But thanks, always nice to see the propaganda apparatus at work.

Anonymous Coward

Re: Shills Out In Full Force

Mate,

with comments like:

"If all things went according to M$ and their shills, we all would be 100% locked into a undocumented, binary protocol that only three developers in Redmond understand entirely"

Your credibility is sky high. Seriously.

Anonymous Coward

Re: Shills Out In Full Force

"Your credibility is sky high. Seriously."

I can think of a few examples of MS not documenting/embracing+extending/hiding their protocols in their history. Some of them they were forced to document by a court, no less.
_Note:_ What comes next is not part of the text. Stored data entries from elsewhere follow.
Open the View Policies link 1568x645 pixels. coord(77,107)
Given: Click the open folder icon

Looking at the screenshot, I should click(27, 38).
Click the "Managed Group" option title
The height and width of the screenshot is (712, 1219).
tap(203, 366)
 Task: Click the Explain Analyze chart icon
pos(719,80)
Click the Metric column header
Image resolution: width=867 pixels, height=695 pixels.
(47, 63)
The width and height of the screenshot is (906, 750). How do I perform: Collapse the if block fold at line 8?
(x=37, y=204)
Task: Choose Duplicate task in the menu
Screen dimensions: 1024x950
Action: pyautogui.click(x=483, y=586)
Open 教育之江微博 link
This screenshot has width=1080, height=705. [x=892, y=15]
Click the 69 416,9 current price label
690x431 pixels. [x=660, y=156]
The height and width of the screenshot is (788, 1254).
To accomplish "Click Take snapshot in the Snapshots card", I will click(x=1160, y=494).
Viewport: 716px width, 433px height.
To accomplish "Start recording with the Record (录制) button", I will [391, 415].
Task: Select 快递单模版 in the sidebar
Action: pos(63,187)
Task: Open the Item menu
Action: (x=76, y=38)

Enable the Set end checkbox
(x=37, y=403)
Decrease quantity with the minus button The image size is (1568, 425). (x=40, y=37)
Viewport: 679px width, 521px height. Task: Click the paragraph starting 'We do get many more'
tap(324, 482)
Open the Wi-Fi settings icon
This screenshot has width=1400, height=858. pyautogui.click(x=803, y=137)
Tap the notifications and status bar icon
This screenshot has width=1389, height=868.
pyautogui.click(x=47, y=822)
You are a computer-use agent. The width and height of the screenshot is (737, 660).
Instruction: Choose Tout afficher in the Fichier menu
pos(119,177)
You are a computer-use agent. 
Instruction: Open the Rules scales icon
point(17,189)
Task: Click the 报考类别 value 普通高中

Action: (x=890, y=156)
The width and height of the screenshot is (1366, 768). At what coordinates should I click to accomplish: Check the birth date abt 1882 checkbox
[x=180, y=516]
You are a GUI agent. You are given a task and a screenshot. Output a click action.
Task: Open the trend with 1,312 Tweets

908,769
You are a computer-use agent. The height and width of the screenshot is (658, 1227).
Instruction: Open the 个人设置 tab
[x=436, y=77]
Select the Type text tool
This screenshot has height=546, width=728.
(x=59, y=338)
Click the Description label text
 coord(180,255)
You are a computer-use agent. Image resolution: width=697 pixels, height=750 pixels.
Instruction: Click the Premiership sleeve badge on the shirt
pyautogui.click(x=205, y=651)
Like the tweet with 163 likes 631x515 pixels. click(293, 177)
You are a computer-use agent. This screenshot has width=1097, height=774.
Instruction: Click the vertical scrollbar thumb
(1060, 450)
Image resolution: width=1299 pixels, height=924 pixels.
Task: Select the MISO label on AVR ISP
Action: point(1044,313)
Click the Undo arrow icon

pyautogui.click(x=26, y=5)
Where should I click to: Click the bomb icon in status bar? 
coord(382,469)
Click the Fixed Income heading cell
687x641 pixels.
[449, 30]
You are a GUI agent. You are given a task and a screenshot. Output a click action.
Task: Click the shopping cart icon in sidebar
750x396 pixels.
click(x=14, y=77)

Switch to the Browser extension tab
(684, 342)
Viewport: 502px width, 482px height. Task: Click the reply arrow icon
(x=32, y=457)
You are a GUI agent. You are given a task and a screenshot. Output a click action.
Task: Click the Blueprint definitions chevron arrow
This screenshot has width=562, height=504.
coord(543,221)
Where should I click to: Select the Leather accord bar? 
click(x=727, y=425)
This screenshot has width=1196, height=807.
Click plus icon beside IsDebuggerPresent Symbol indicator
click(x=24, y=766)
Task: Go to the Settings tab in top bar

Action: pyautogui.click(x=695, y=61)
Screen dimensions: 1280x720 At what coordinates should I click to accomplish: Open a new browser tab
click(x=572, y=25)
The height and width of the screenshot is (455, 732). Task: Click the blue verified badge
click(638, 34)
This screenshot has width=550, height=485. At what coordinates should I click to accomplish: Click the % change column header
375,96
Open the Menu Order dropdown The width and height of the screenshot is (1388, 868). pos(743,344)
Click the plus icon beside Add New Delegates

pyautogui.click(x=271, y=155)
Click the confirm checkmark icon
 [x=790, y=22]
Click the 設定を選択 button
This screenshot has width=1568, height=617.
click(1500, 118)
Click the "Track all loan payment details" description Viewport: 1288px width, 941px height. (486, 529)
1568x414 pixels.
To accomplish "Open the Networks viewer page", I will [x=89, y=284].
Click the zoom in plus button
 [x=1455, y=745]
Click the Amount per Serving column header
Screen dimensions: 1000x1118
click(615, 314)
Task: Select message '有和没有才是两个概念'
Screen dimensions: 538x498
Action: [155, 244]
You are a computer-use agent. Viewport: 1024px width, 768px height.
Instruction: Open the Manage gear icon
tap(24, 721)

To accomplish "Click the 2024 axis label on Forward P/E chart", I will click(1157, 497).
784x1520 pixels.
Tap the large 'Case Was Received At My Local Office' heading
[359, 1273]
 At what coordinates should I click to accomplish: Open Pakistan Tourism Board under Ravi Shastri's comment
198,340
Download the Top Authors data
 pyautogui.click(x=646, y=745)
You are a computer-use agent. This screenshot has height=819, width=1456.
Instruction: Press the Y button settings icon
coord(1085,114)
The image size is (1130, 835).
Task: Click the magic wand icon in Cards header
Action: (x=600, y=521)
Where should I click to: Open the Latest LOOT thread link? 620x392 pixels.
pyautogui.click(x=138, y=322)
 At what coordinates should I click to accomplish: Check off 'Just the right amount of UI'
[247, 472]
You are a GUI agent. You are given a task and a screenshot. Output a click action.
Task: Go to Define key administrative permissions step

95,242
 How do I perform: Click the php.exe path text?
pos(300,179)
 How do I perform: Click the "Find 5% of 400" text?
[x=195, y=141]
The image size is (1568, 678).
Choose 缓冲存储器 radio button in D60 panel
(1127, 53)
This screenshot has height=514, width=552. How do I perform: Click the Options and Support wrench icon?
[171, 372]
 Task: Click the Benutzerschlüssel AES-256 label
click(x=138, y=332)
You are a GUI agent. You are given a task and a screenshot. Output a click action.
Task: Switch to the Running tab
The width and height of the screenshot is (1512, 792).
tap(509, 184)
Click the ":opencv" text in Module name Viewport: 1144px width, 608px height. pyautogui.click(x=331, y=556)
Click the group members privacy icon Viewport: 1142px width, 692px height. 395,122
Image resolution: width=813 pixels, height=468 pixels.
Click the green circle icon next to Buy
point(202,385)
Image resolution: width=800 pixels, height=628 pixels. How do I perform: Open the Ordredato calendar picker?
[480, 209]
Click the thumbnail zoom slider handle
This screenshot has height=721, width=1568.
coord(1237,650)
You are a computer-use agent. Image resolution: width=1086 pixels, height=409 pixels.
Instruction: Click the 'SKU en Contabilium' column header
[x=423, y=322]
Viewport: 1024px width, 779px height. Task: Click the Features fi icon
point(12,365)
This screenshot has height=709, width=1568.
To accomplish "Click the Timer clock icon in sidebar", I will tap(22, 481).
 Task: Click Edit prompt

... perhaps what happens is that OP that more years of experience than you?

Anonymous Coward

Re: Shills Out In Full Force

@Frank - Like the house rules say: Just because someone doesn't share your opinion, it doesn't make them a shill, don't accuse them of being so.

The problem is that Google have been offering a service for free and are now withdrawing it in preference of a pay-for service and they have form here. I find it staggering that people such as yourself are so willfully myopic that they can't see this as a problem and are still saying that MS are the bad guys in the situation.

As has been mentioned earlier IMAP, POP3, SMTP etc don't move calendar and contacts, a key requirement for most people, activesync does.

Gimp

Re: Shills Out In Full Force

Nor do they sync MP3s, pictures or documents. And my Linux PC and Android phone somehow manage to sync the address books and calendars ... so what's your point again?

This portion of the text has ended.